Las Cajas están gobernadas por políticos y sindicalistas locales y gestionadas por técnicos obnubilados y cegados, todos ellos, por el fulgor y esplendor de la vida de lujo de sus promotores preferidos, de sus yates, de sus aviones, de sus degustaciones, coches y regalos. ¿Qué razón tenían para temer al poder si ellos eran el poder, el mismísimo poder? La presión es mucha. El margen financiero ha saltado por los aires y el mercado apenas puede pagar al 40% de la estructura financiera existente. Son cifras muy gruesas, dolorosas, y la cadena de valor alrededor del sistema financiero, inversores, auditores, aseguradoras, sindicatos, políticos y proveedores está tomando posiciones: los hay que quieren continuar con el 40% que quede, que están, ya, ahora mismo, apostando fuerte por el 40% resultante y están los que se unirán con arnés, dejándose llevar, sin alternativa posible, al 60% que desaparecerá.

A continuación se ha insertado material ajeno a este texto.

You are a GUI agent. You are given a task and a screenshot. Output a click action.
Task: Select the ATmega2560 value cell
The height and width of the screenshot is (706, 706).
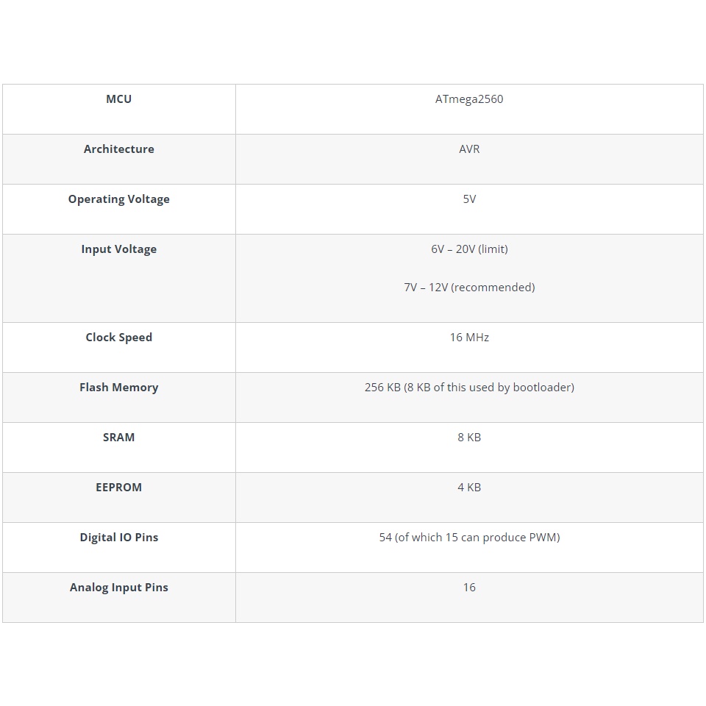pos(469,99)
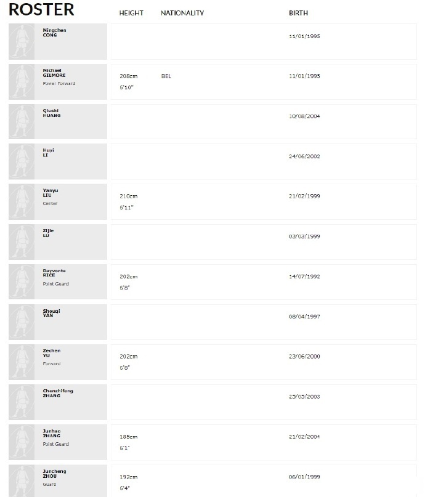425x497 pixels.
Task: Select Zijie Lu's placeholder photo
Action: (22, 242)
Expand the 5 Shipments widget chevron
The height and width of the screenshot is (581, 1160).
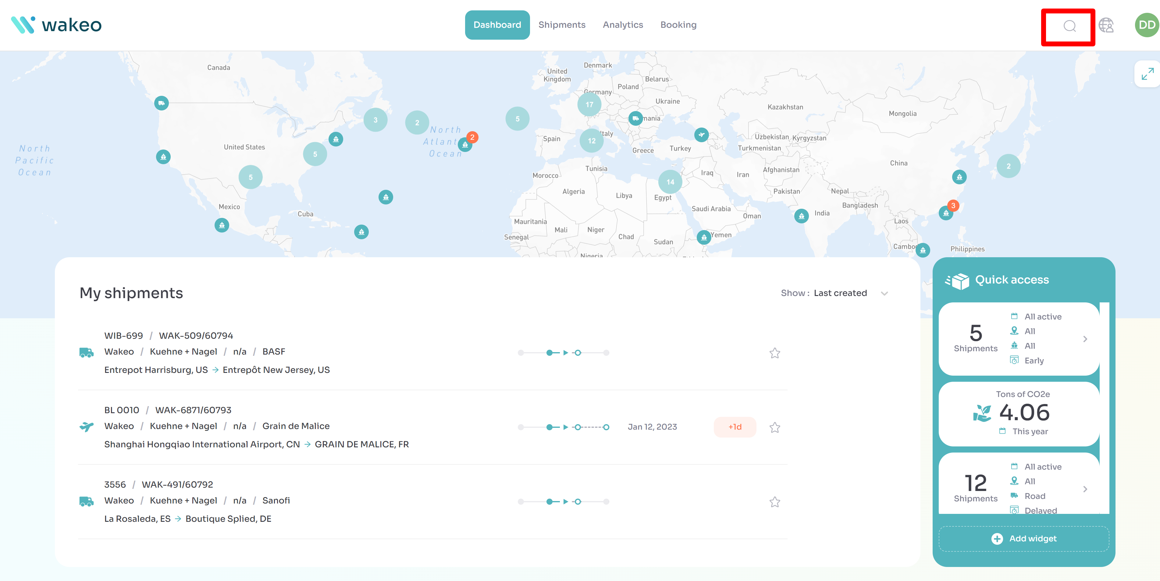click(x=1085, y=339)
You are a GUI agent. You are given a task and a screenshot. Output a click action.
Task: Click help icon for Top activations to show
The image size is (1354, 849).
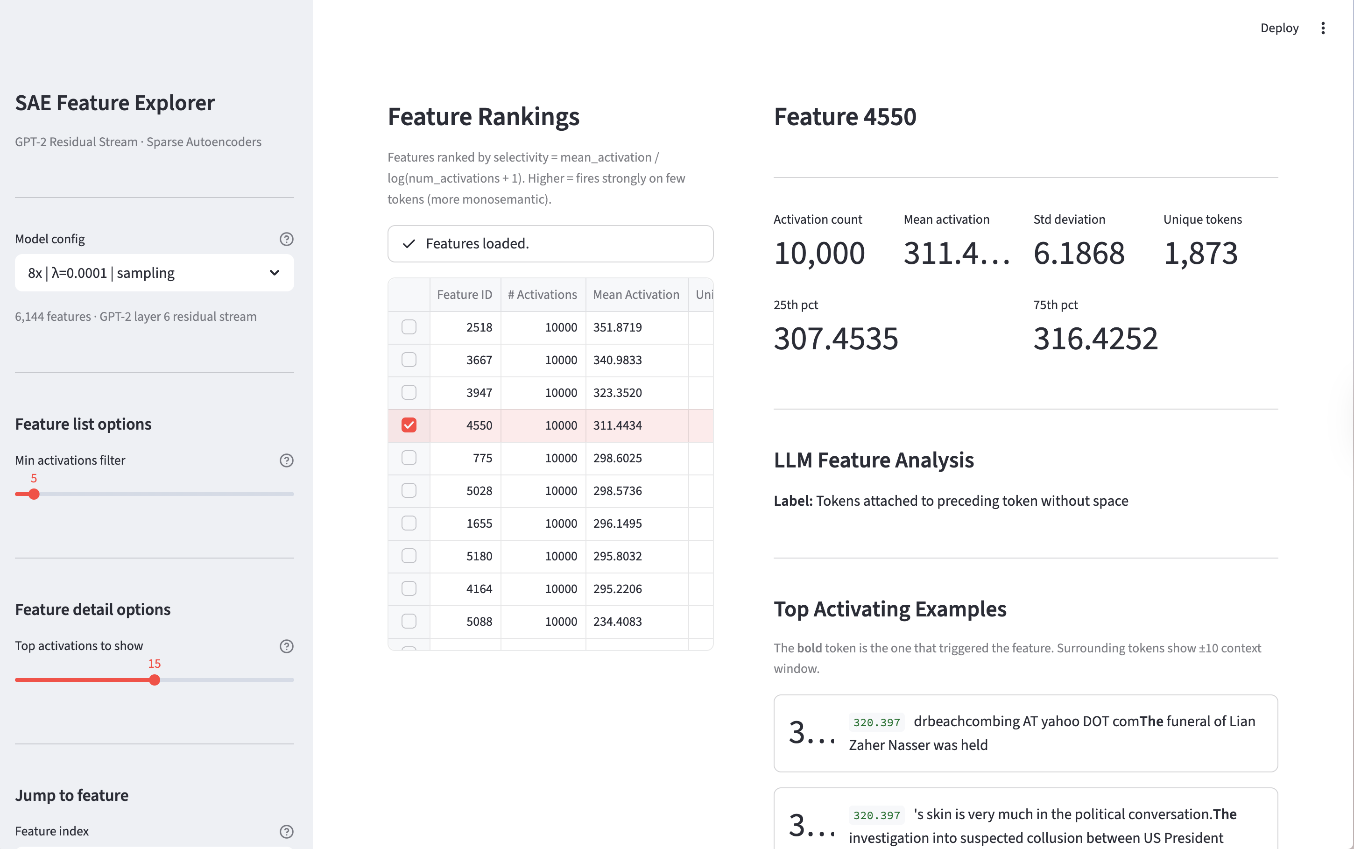click(286, 646)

:: A perro flaco todo son pulgas
CCM ha sido intervenida y disuelto su Consejo de Administración. El Banco de España no ha puesto en marcha el Fondo de Garantía de Depósitos. CCM no ha quebrado, aún, legalmente. Cualquiera puede acudir a sus oficinas a retirar su dinero, todo el que tenga, sin limitaciones de ningún tipo y si alguien no es atendido puede instar la declaración de quiebra de la entidad. Mientras no exista quiebra los impositores tienen derecho a que se les reembolse todo su dinero.
La adjudicación de un aval a Caja Castilla-La Mancha por importe de 9.000 millones para que acuda al Banco de España, tiene como finalidad hacer frente a los borbotones de cierre de cuentas y retirada de depósitos que se avecina, resolver el agujero patrimonial de 3.000 millones que parece tener y hacer frente a los vencimientos de deuda contraídos en el exterior. Lo que es una obviedad es que se espera una contracción del 40% o más de su negocio y cuota de mercado, lo que se producirá en treinta días. A perro flaco todo son pulgas. A renglón seguido se procederá a su reestructuración, se determinará el agujero patrimonial, el de verdad, lo que hay que poner a mayores y se abrirá un concurso para vender los restos. Será así excepto que todo acabe en los tribunales o como el rosario de la aurora.